Congressional earmarks “could be primed for a comeback,” said Ledyard King in USA Today. Recently, the bipartisan House Select Committee on the Modernization of Congress endorsed their return, and House Majority Leader Steny Hoyer (D-Md.) said the 117th Congress would resume using them come January.
Earmarks, often referred to as “pork,” are spending goodies targeted to individual congressional districts or states; they are attached to broader legislation, such as a Covid relief bill or infrastructure bill, to effectively buy the support of congressmen and senators who might not otherwise sign on. They were abolished in 2011 by Tea Party Republicans after a series of scandals involving costly, wasteful projects like Alaska’s $231 million “Bridge to Nowhere.” The proposed new rules would limit total annual earmarks to about $13 billion, require sponsors to be identified, and ensure that no money goes to a private- sector recipient.
Bringing earmarks back makes sense, said The Dallas Morning News in an editorial. Since 2011, Congress has become increasingly polarized and paralyzed.

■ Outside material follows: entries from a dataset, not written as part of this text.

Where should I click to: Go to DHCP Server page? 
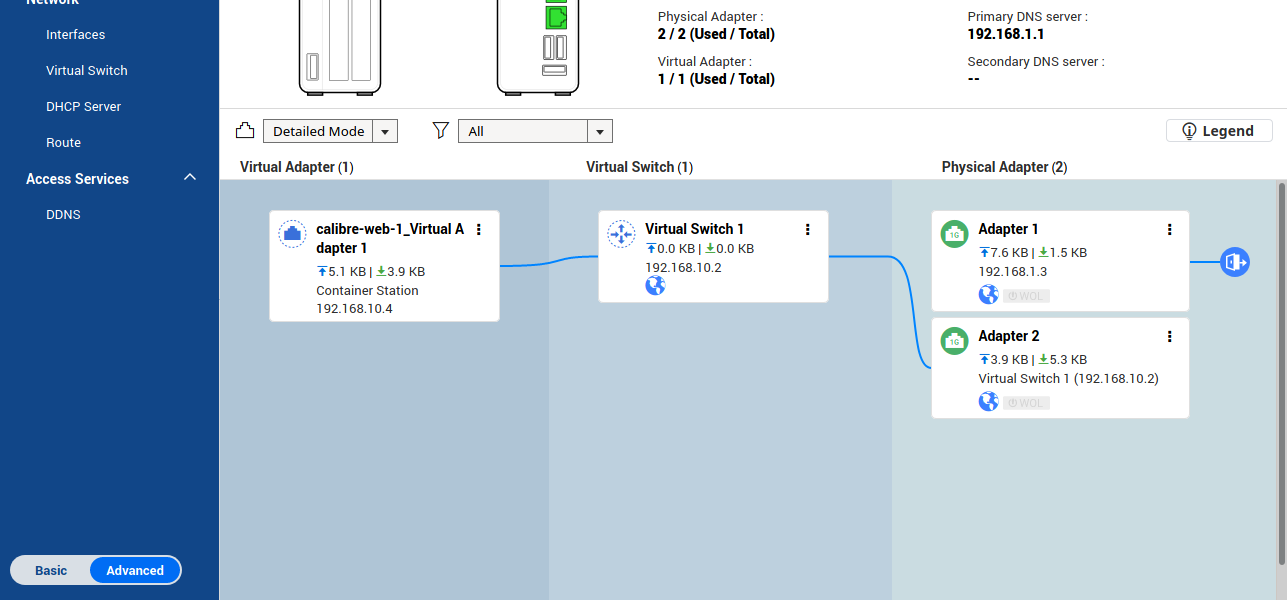pyautogui.click(x=83, y=107)
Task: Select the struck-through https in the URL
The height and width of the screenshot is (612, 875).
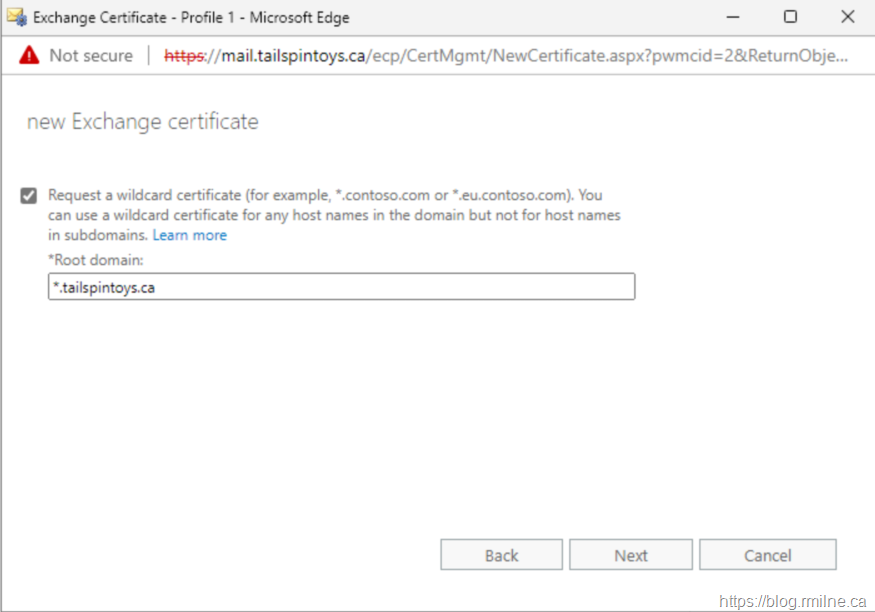Action: coord(183,56)
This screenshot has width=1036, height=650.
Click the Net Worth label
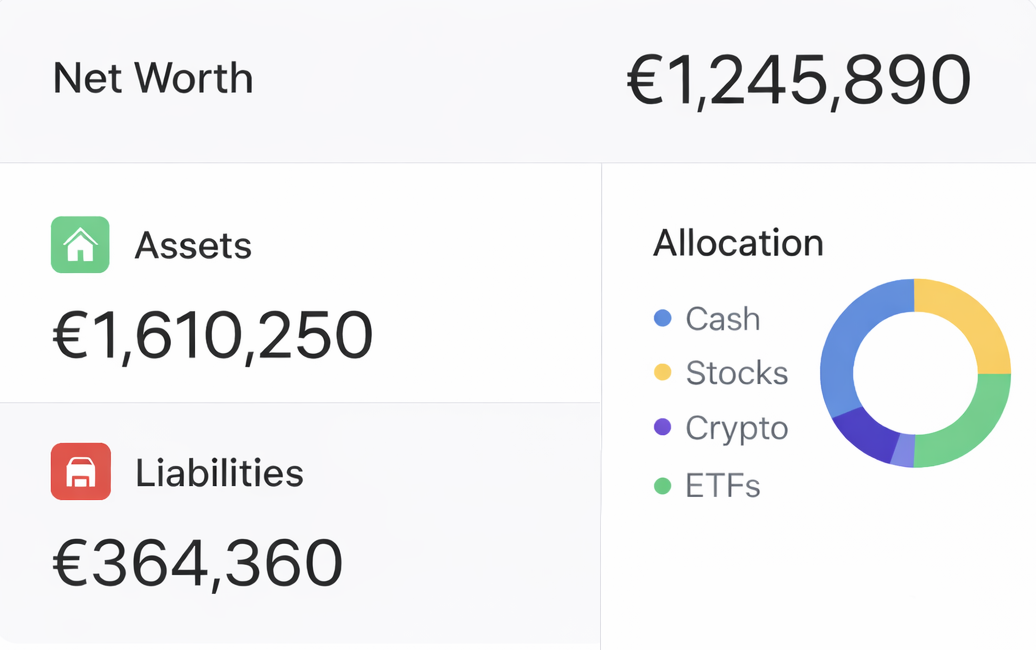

Earmarks help members compromise. And it’s not as if banning earmarks made that kind of spending go away. Now Congress simply tucks the goodies into the budgets of specific agencies as part of appropriations bills, hiding them from the public. Undoubtedly, the use of earmarks often “veers into organized bribery,” said The New York Times in an editorial.
But lawmakers have been using earmarks to “grease the gears of government” since 1789. Now, after nine years of congressional “rigidity and gridlock,” a little pork may be needed on the menu. Senate Majority Leader Mitch McConnell is “in a tough spot,” said Alexander Bolton in TheHill .com. He doesn’t object to earmarks, but he also doesn’t want to alienate Tea Party Republicans and deficit hawks. When asked about earmarks, he said he hadn’t “given any real thought” to the topic. Reviving earmarks could help Presidentelect Joe Biden secure votes “to pass major parts” of his agenda, including a big infrastructure bill, said Erik Wasson in Bloomberg.com. But bringing them back will also be fraught with “political risk.” After years of “ballooning deficits under President Trump,” Republicans are already making noises about holding the line on spending during the Biden era. In 2022, Republicans seeking to take control of the House could accuse Democrats of “waste, fraud, and corruption.”